Sunday 17 March 2013

The Best Laid Plans

St Patrick's Day, so Beannachtai na Féile Pádraig to all our readers. Round these parts it is traditionally the day by which we should have our spuds planted, at least the Earlies. However our lovely burst of springlike weather is currently parked and we are getting the chilly North Westerlies instead. We have freezing fogs and white rime some mornings alternating with cold wet ones where the forecast carries wintry showers and other miseries not conducive to planting spuds. So the potatoes sit in their trays in the tígín chitting happily out of the frost. When we do get a few nice days I have a raised bed 'ridge' ready for them. They will do OK.

Also on hold because of the broken weather, is poly tunneling. I was out there today in the morning creating the door frame and finishing off the ground boards to which we will attach the plastic.
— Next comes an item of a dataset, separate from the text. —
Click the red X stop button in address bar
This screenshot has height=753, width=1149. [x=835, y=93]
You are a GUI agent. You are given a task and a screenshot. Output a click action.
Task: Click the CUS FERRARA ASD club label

We have decided for now to go with no door at the other end but we will pleat up the plastic sheeting at the end in such away that we can undo it and fit a door-frame if we decide one is necessary.
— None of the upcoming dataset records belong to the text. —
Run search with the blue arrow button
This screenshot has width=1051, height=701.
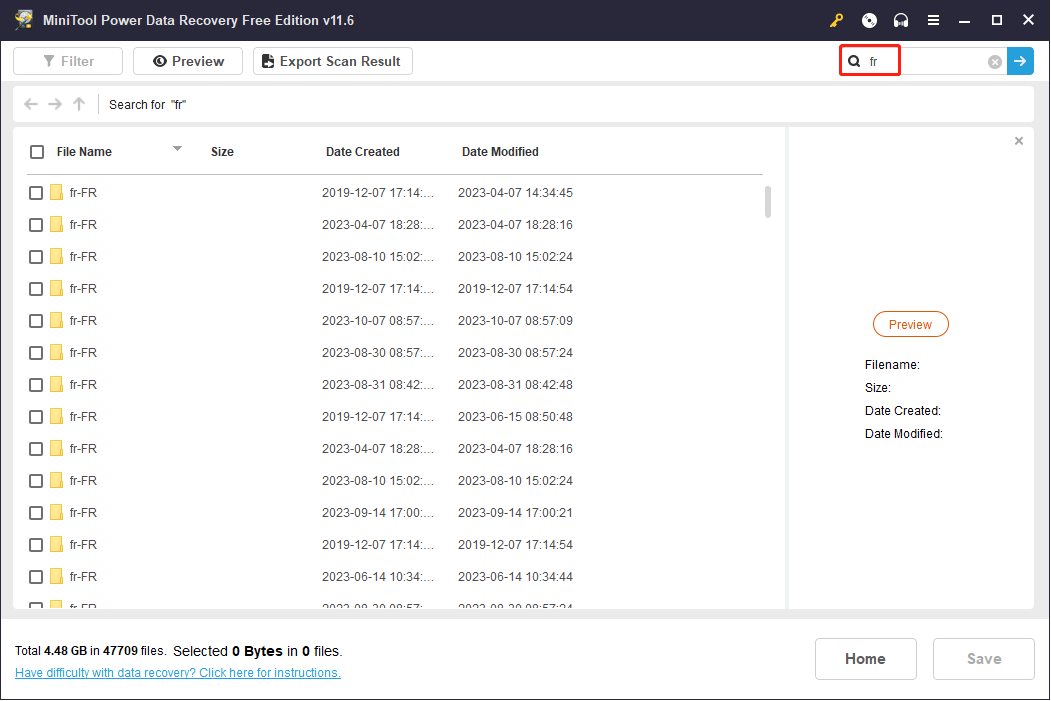tap(1020, 62)
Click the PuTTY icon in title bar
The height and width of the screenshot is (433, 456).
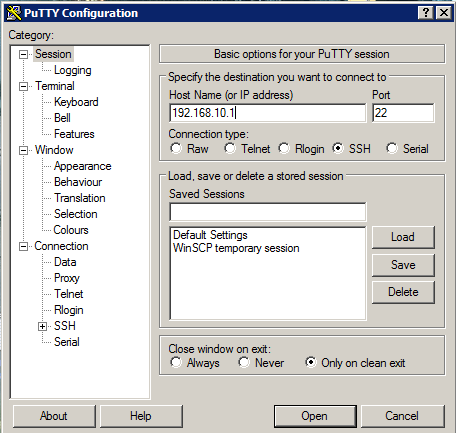(14, 13)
We are remembering last summer and it's single week of OK but not particularly hot weather in August and thinking that the ventilation from one door will be adequate on a tunnel only 20 feet long.
I don't mind working in light rain so even with the wind a bit raw I worked away till lunchtime but when the rain turned to sleet and snow I decided I was just being silly staying out there. I retreated indoors for a coffee, then the dog walk and then came in for good for homemade soup and to light the range.
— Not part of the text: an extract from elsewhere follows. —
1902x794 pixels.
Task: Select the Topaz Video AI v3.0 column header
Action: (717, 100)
 Held up too, but not by the weather, are the plans for the local conservation group's 'Plant a Million Trees in a Day' project. They have the trees, bare rooted and in cold store apparently, but their clearance to distribute them hit the buffers when Ireland suffered an attack of the 'new' fungal disease, Ash Die-Back (a fungus called Chalara fraxinea). This disease is making the Irish forestry industry very nervous as ash is an important crop here, not only because ash wood is used in making the hurley stick (camán) used in the traditional, fast, hair-raising sport, 'hurling'.

The Irish Government has therefore stomped down hard on anyone trying to move ash stocks around the country and as the Million Trees project was going to include the planting of a fair amount of ash saplings, the organisers have had to find suitable substitute species and get all their paperwork cleared again which has knocked them back a month. We are now planting on 27th April instead of 22/23 March. The tree will be OK, apparently as they are in cold store and this is normal in the industry, we are told. This is a bit of a pain as Liz will be out of the country, so I will be planting them all myself.

Never mind. When the sun shines it is still lovely and spring is creeping along. The geese, now very happy, healthy and settled here have started to explore beyond their old secure 'home land' of the orchard and pond garden. They are often now out on the front lawn, frequently come into the yard and have now started looking at the East Field. We have also seen some 'nuptial' activity so we suspect either one or both of the ladies may soon come into lay. The 4 hens are now regularly back up to 3 eggs a day and today we had a very thin-shelled (broken) egg in one of the boxes. This is sometimes a sign that  a hen is coming back into production so, if that is Broody Betty finally coming back on line, maybe we will get a 4-egg (100%) day.

Meanwhile it is St Patrick's Day so I have just been handed a Guinness by Liz, who is sipping on a chilled glass of Prosecco. We are having 'bacon and cabbage' with mashed potatoes and parsley sauce. The 'bacon'  is in the form of a gammon hock which is currently driving the cat(s) mad as they try to rob it from the kitchen, but Liz is more than a match for 2 moggies and the hock is being defended well so far.

Happy St Patrick's Day everyone.


Anne Wilson said...

Unless we have a worse summer than last year and that is hard to imagine, you will need a door the other end of the tunnel, the plants might survive in the heat, but a tunnel does get hot, but you wont!!!

mazylou said...

Matt, you have definitely assimilated. The cats on the rob is so Irish, I can't tell you how proud I am! Happy St Patrick's Day!